Vermeintlicher Staatsdichter
In Westdeutschland galt Bertolt Brecht in der Nachkriegszeit als Propagandaschriftsteller des kommunistischen Ostens. Werner Hechts Darstellung von Brechts (Ost-)Berliner Jahren zeigt jedoch, dass Brecht anfangs keineswegs willkommen war bei den Kulturfunktionären der DDR. Und dass er alles andere war als ein linientreuer Stalinanhänger.
Als die "finsteren Zeiten" des Exils hinter ihm lagen, da schrieb Bertolt Brecht hellsichtig über "die Mühen der Ebenen", die nach den Gebirgen kommen würden. Er hat diese "Mühen der Ebenen" voll durchschritten, und selbst mit seinem frühen Tod 1956, im Alter von 58 Jahren, war dieser beschwerliche Gang nicht wirklich beendet. Denn während die einen - im Osten - ihn gern als "linientreuen" kommunistischen Staatsdichter und Theatermann vermarkteten, nahmen die anderen - im Westen - diese Vermarktung geradezu hörig auf, freilich um sie gegen Brecht zu richten.

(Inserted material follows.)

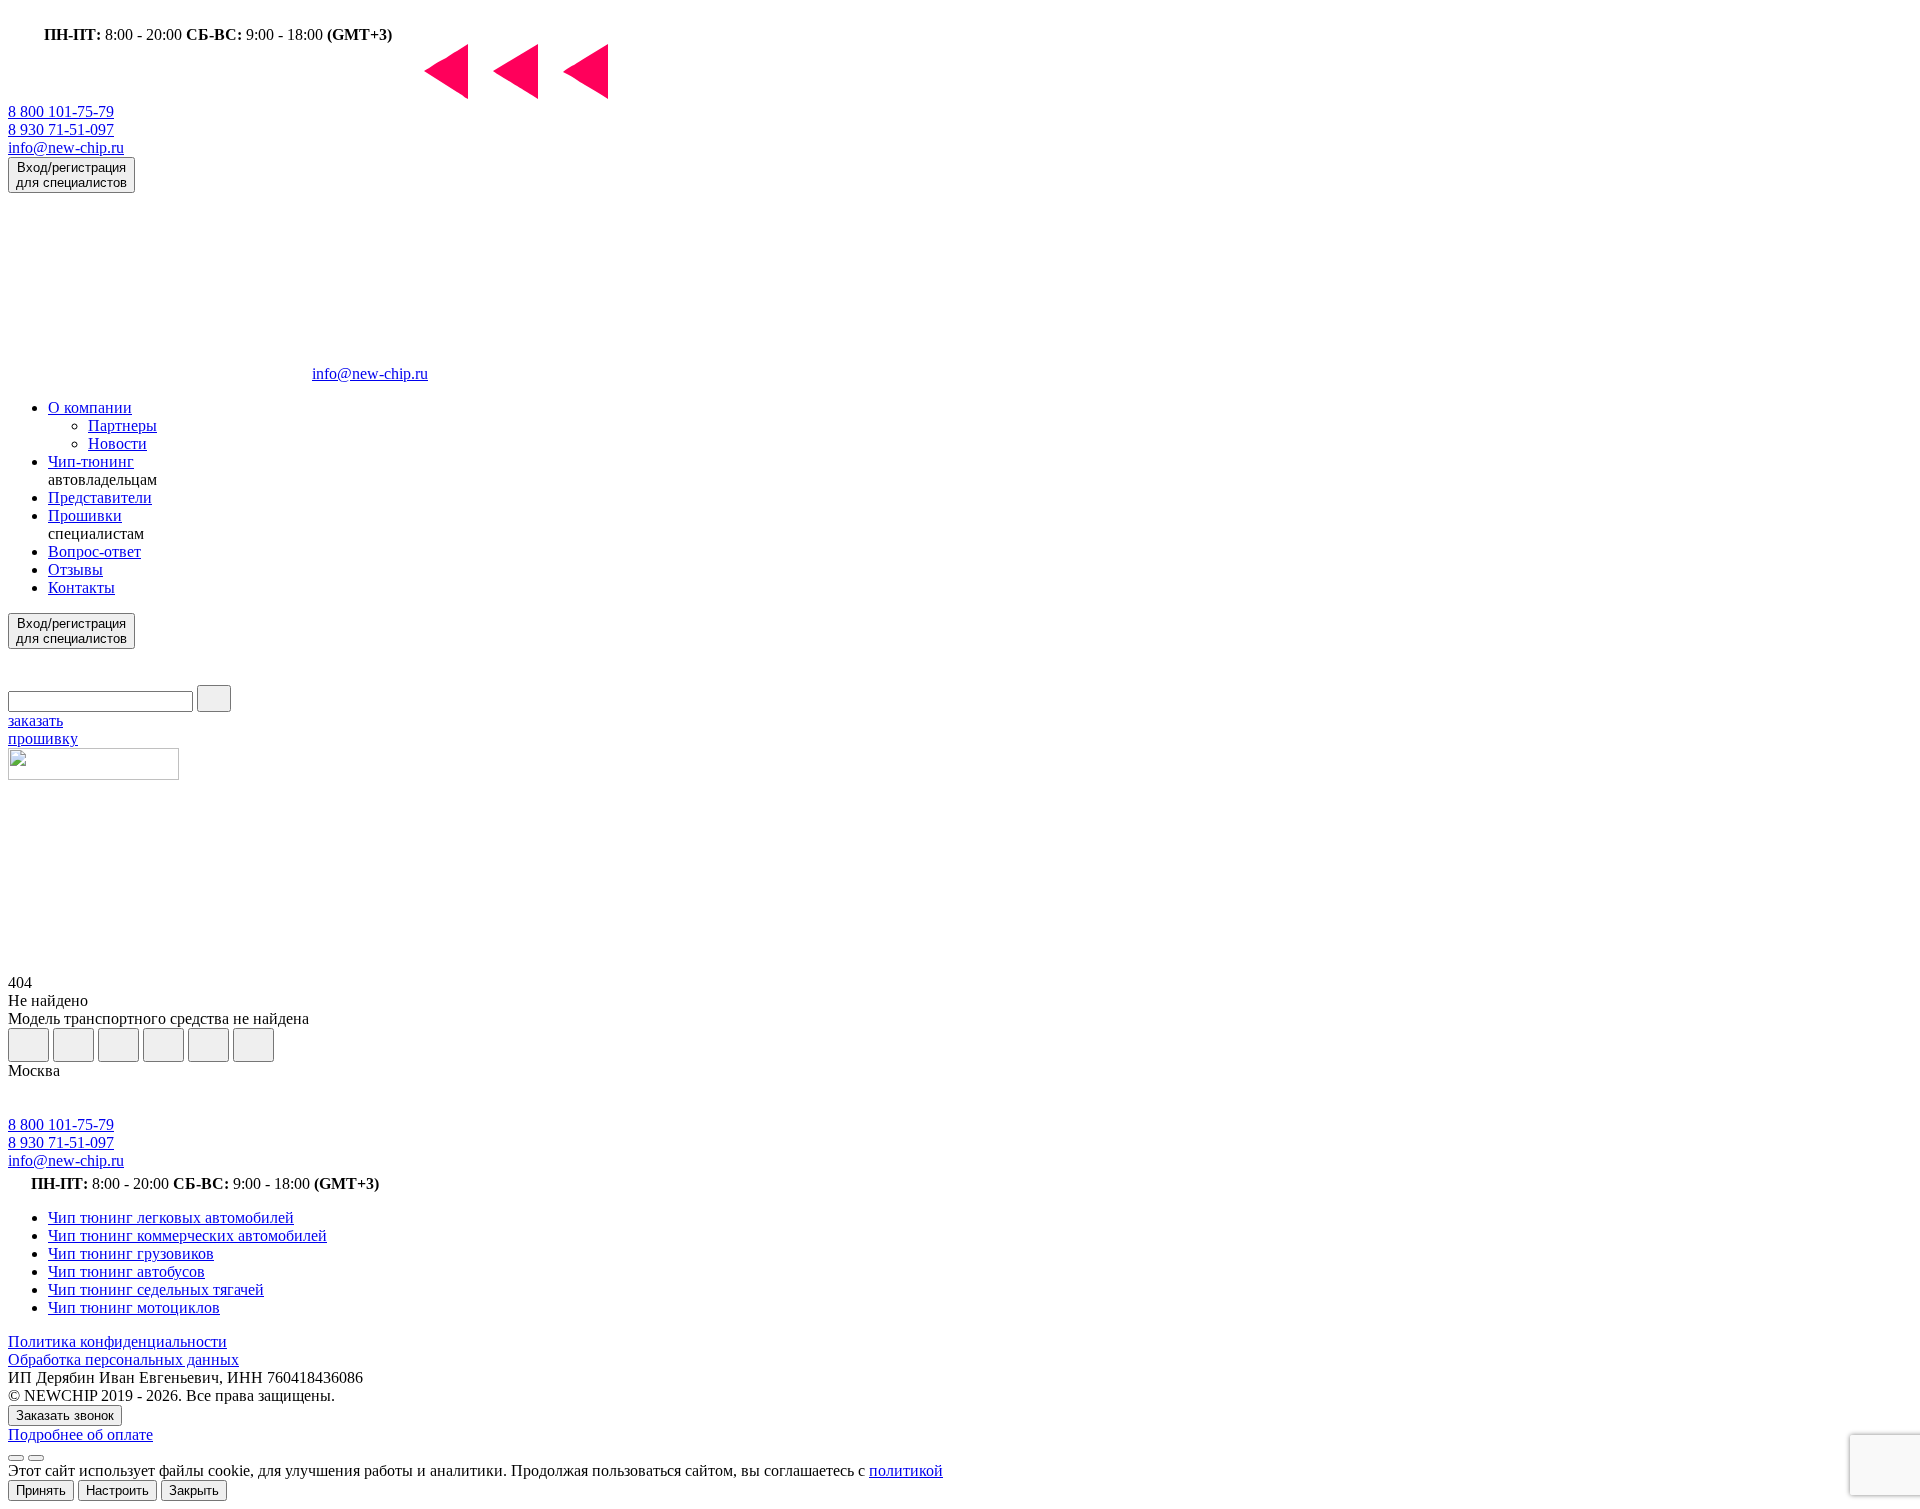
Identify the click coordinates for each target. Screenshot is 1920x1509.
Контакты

Auf den ersten Blick sah und sieht ja alles auch sehr klar aus: der aus Amerika unter "Kommunismusverdacht" geflüchtete Autor wird von der Schweiz aus in die Ostzone, dann DDR, gelotst mit dem Status eines privilegierten Theaterprinzipals. Er erhält den Stalin-Preis in der Sowjetunion, er lässt sich von der Zensur scheinbar willig kujonieren, als der Kulturobrigkeit seine gemeinsam mit Paul Dessau verfasste Oper "Das Verhör des Lukullus" nicht passt.
Unleugbare Fakten, aber der zweite Blick, zu dem Werner Hecht mit seiner Studie kenntnisreich einlädt, offenbart doch viel mehr: Zum Beispiel den Umstand, dass es Brecht zunächst keineswegs nach Ost-Berlin gezogen hat. Von Anna Seghers vorgewarnt, nahm er den "stinkenden Atem der Provinz" sehr wohl wahr, als er von Zürich aus zu ersten Kontakten anreiste.

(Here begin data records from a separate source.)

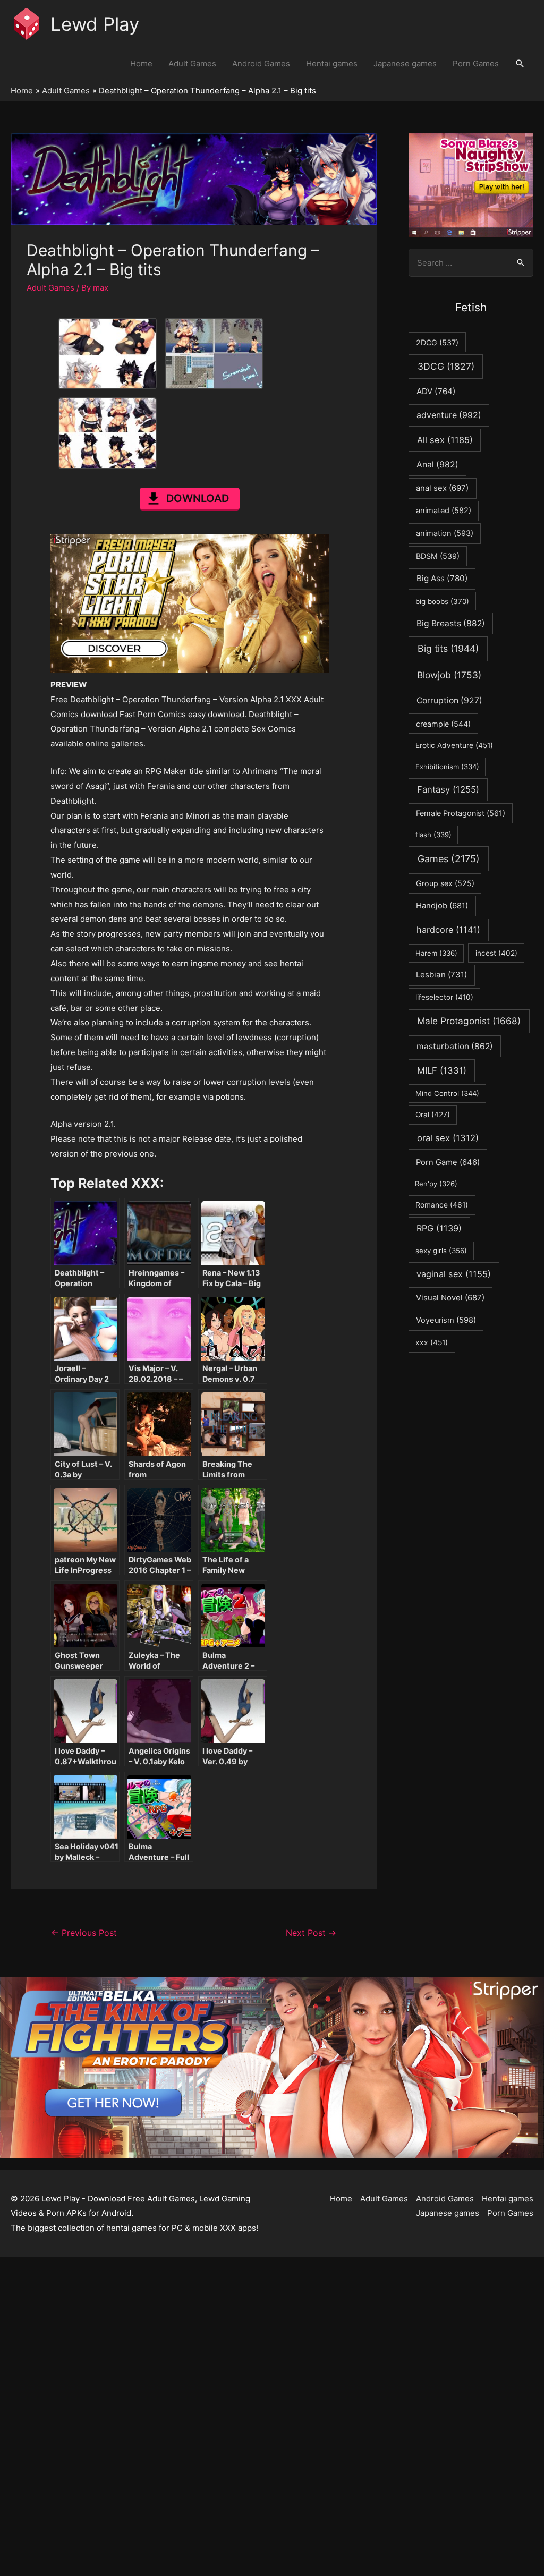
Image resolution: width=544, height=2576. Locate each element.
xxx (431, 1342)
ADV (436, 391)
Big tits (448, 648)
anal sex (442, 488)
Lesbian (441, 975)
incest (496, 953)
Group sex (445, 883)
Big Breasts (450, 623)
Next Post (311, 1933)
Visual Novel (450, 1298)
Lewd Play (94, 24)
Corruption (449, 700)
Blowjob (449, 675)
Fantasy (448, 789)
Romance (441, 1205)
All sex (445, 440)
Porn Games (476, 63)
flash (433, 834)
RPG (439, 1228)
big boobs (442, 601)
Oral (432, 1114)
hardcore (448, 929)
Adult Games (192, 63)
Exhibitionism (447, 766)
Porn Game (448, 1162)
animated (443, 510)
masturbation (454, 1046)
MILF (441, 1070)
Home (141, 63)
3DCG (446, 366)
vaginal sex (453, 1274)
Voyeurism (446, 1320)
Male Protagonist (469, 1020)
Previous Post (84, 1933)
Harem (436, 953)
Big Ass (442, 578)
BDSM (438, 555)
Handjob (442, 906)
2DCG (437, 342)
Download (197, 498)
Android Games (261, 63)
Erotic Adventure (454, 745)
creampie (443, 723)
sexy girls (441, 1250)
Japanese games (405, 63)
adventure (448, 415)
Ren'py (436, 1183)
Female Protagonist (460, 813)
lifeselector (444, 997)
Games (449, 858)
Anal (437, 465)
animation (444, 533)
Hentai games (332, 63)
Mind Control (447, 1093)
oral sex (448, 1138)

Ohnehin wusste er aus früheren ästhetischen Debatten, wer ihm mit den maßgeblichen Kulturfunktionären (zum Beispiel Fritz Erpenbeck, Alfred Kurella) der aus Moskau gekommenen "Gruppe Ulbricht" gegenüberstehen würde: die stalinistisch-klassizistischen Pfleger eines kulturellen Erbes, das in erster Linie als Organlieferant für den sozialistischen Realismus interessant war.

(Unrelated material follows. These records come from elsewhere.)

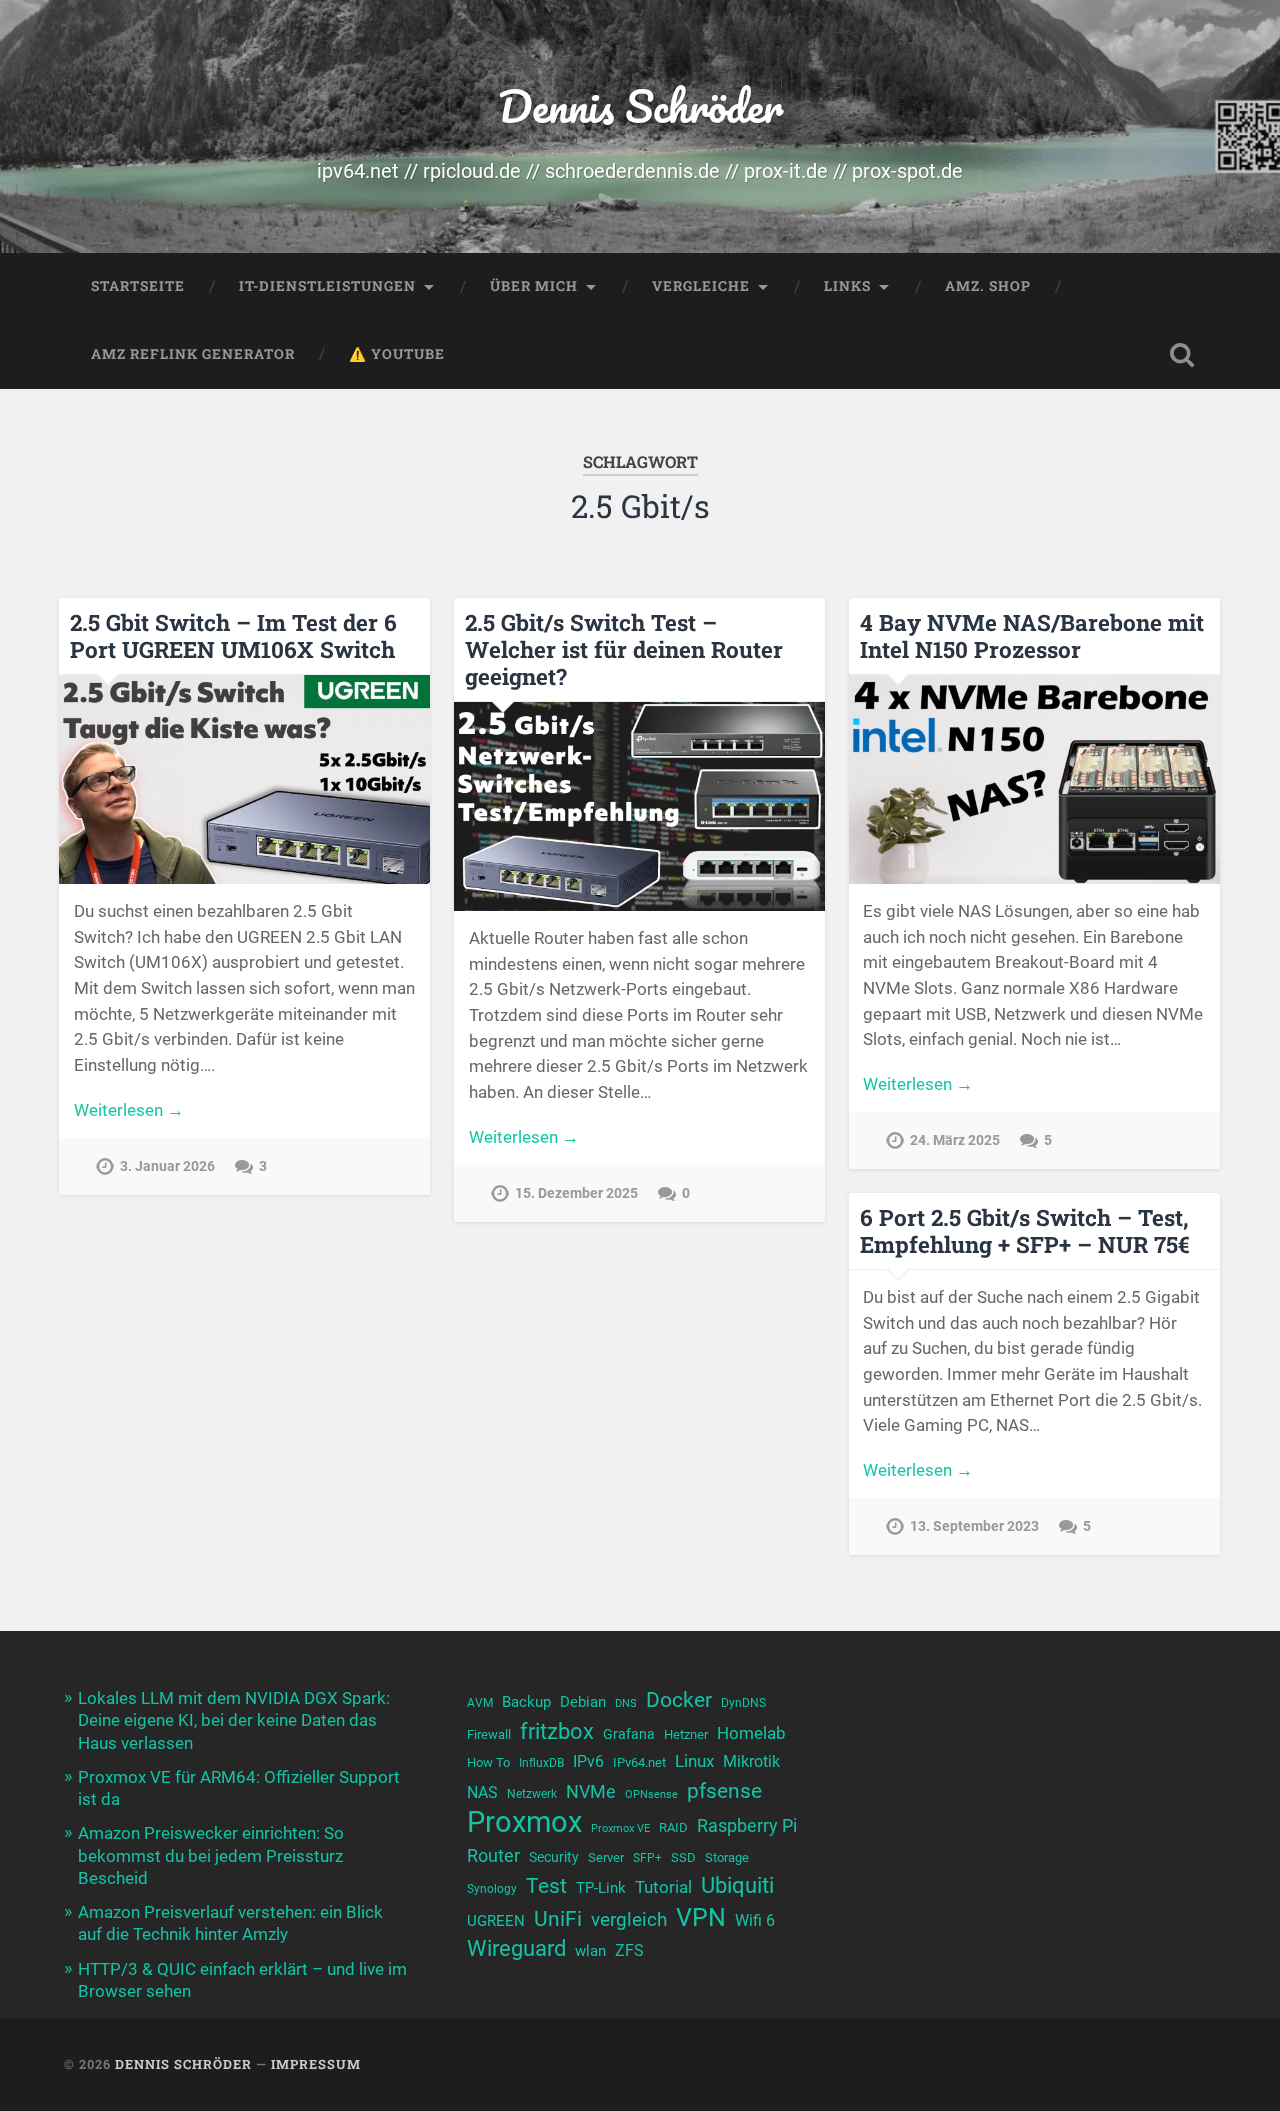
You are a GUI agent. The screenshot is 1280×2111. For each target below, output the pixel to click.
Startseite (138, 286)
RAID (673, 1827)
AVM (480, 1703)
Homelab (751, 1733)
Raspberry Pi (747, 1825)
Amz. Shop (988, 286)
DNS (626, 1703)
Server (606, 1857)
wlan (590, 1951)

Und politisch hegte er schon gar keine Illusionen. Selbst wenn die Russen Hitler allein bezwungen hätten, notierte er, würde unter ihrem Regime alles andere als Sozialismus entstehen. Der Westen kam für den "Linken" Brecht ebensowenig in Frage, am liebsten wäre ihm ein neutraler Standort in der Nähe Deutschlands gewesen. Die Schweiz war - wie für Thomas Mann - eigentlich ideal, allerdings gaben die eidgenössischen Behörden Brecht sehr klar zu verstehen, dass er unerwünscht sei.
Alles andere als harmonisch verlief denn auch die gesamte Startphase des Berliner Ensembles. Als (ungeliebter) Gast des Deutschen Theaters aufgebaut, konnte es erst nach erheblicher Zuspitzung in sein Haus am Schiffbauerdamm einziehen. Ursprünglich sollte dort das Theater der Kasernierten Volkspolizei (!) sein Domizil erhalten.
Kulturpolitisch in der DDR bekämpft, international mit immer höherem Ansehen bedacht, war der Stalin-Preis so etwas wie eine innenpolitische Atempause für Brecht. Den Preis abzulehnen (wie Thomas Mann, der der eigentliche Kandidat gewesen war, was Brecht, der Verlegenheitskandidat, natürlich nicht wusste), wäre ein Affront gewesen. Ihn anzunehmen, verschaffte Freiräume. Wer hätte es in der DDR wagen können, einen Stalin-Preisträger allzu hart zu kritisieren? Dass Brecht versucht hat, seine Preisrede von dem damals längst verfemten Boris Pasternak ins Russische übersetzen zu lassen, ist dabei ein bezeichnendes Detail im Zusammenhang mit der "Linientreue" des Dramatikers.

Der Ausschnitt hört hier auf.